- _About this task_:
Answer these questions using the passage below about the lawsuit over Barry Bonds' 73rd baseball.
(a) What was the ball's estimated value at the time?
(b) According to Tamaki, what did the videotape of the incident show?
(c) On which two television outlets did Tamaki appear because of the case?

- _Passage shown_:
____________
The case of Barry Bonds’ 73rd baseball was as ridiculous as the Korematsu case was sublime. Alex Popov, a Giants fan, claimed that he caught the ball and that another fan, Patrick Hayashi, assaulted him and stole it from him. Asserting that he was the rightful owner of the ball, which had an estimated value of $1.5 million at the time, Popov sued Hayashi.
“I took on Patrick’s case,” says Tamaki, “because he was being bullied by Popov and because he was the victim of a public smear campaign. The claim that Patrick, who is even shorter than I am, assaulted Popov was ridiculous. The videotape of the incident showed no evidence of a fistfight.”
Tamaki’s serious demeanor gives way to laughter as he recounts the wackiness of the trial. Researching a legal argument to determine ownership of captured property took him as far afield as wild animal jurisprudence and even rulings on abandoned manure. And the case made Tamaki famous with appearances on Court TV and ESPN.
____________
- _Entries provided_:
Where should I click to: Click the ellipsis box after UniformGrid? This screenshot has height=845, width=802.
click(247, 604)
____________
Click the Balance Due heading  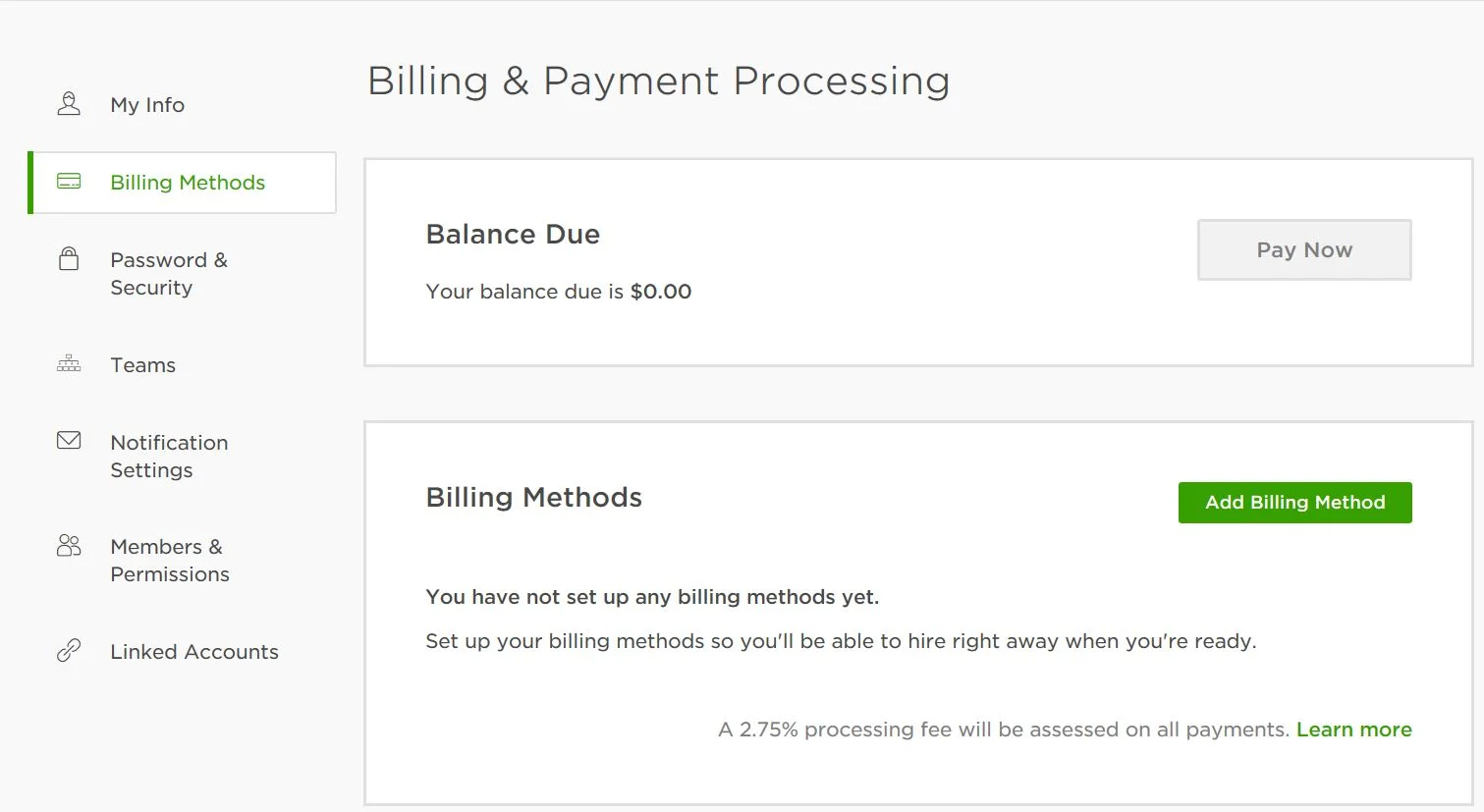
____________
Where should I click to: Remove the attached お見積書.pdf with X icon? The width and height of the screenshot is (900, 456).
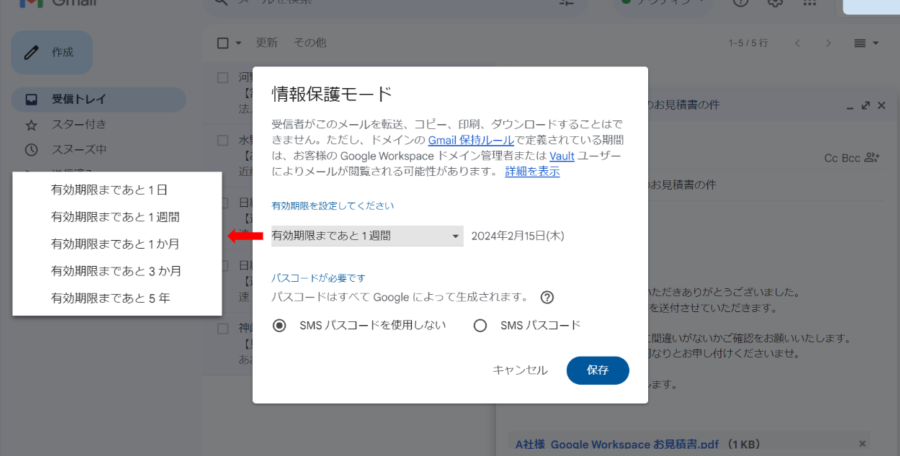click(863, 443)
____________
- _Finished task_:
(a) The ball had an estimated value of $1.5 million at the time.
(b) The videotape showed no evidence of a fistfight.
(c) He appeared on Court TV and ESPN.